**Supplied records**
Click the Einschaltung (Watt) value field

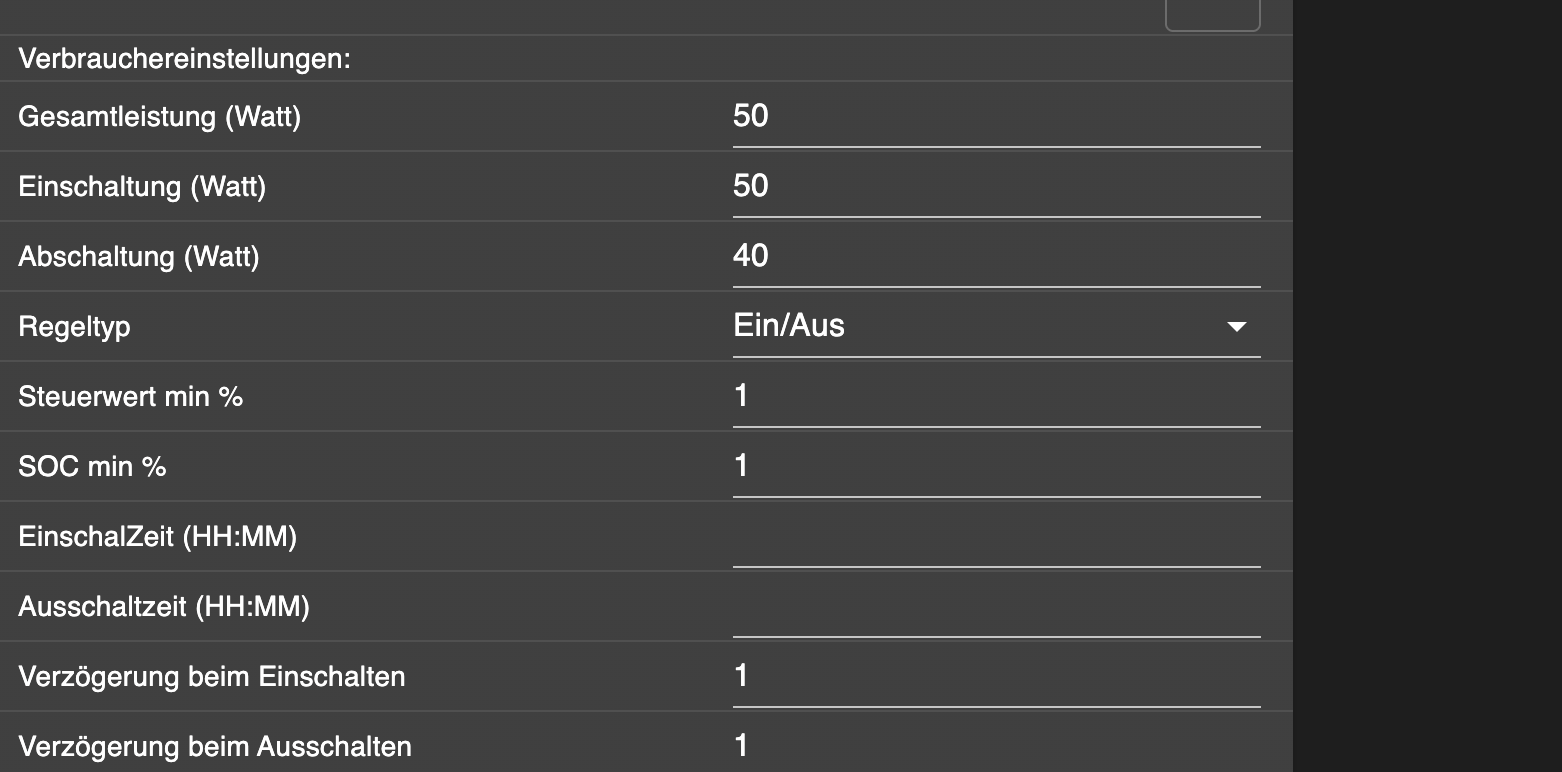(x=995, y=187)
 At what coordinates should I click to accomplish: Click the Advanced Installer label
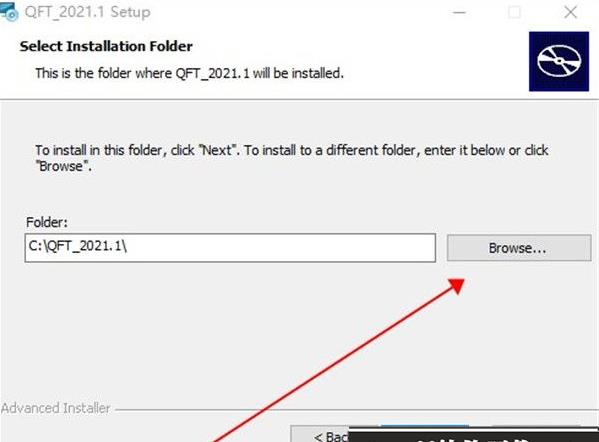[x=55, y=408]
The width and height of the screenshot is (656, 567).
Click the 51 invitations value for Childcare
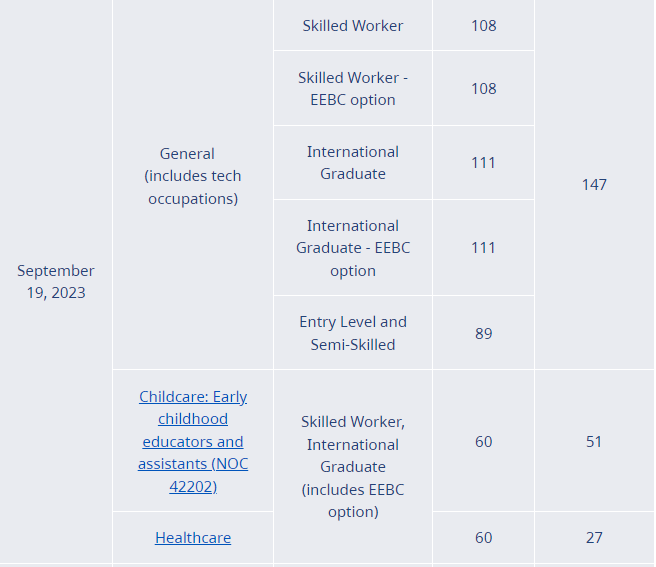point(594,441)
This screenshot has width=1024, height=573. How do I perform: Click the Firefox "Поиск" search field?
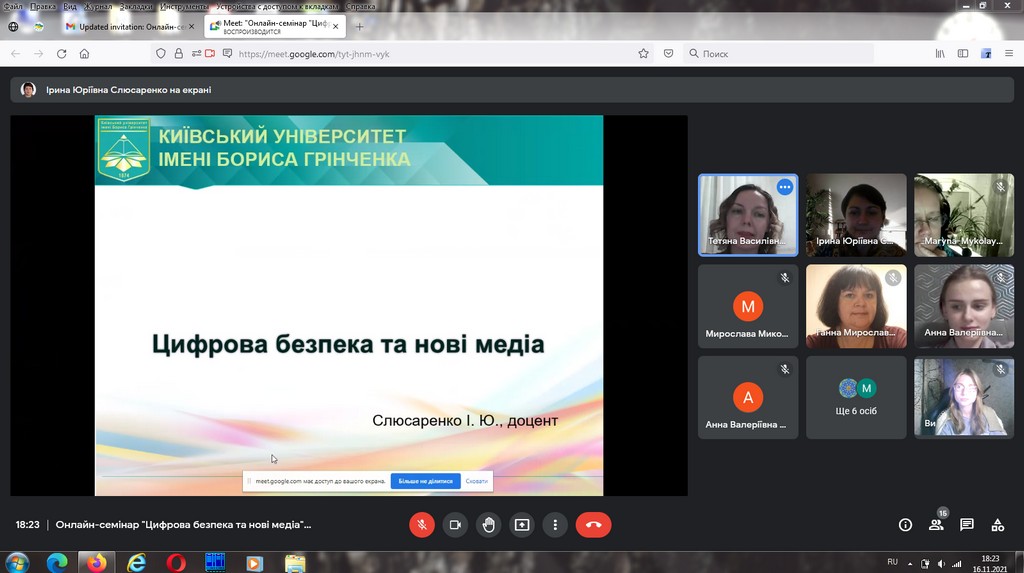coord(780,54)
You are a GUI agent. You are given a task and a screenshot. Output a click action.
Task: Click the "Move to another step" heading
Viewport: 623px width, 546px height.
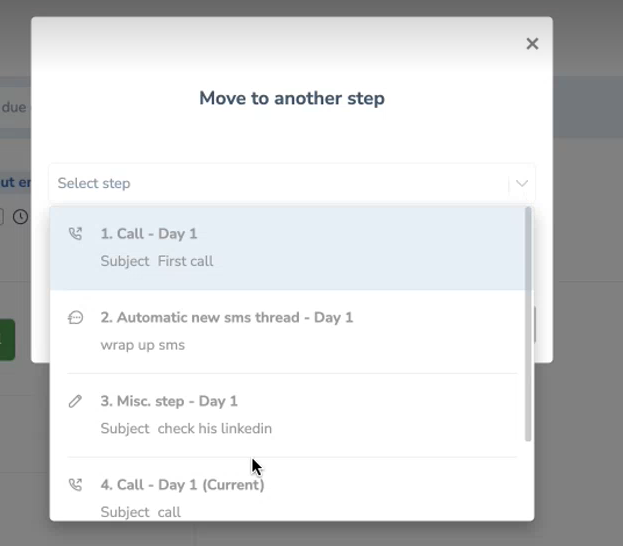tap(292, 98)
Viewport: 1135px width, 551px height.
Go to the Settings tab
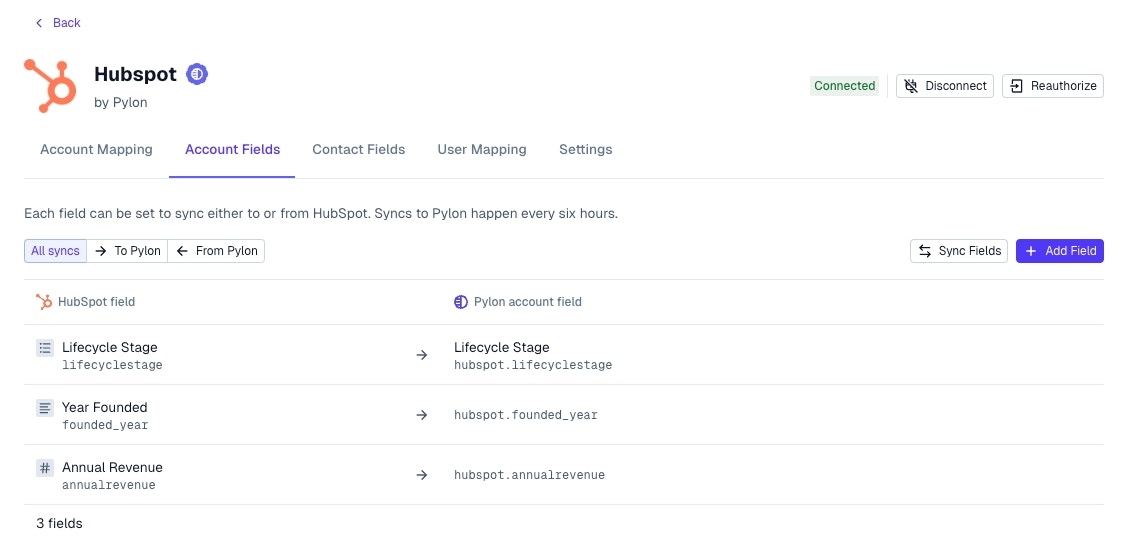click(586, 150)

**Your instructions**
List each line of the rows above that contains the string "field". Case counts.

**Result below**
Click the Einschaltung (Watt) value field
This screenshot has width=1024, height=573. How do I perform: Click the Firefox "Поиск" search field?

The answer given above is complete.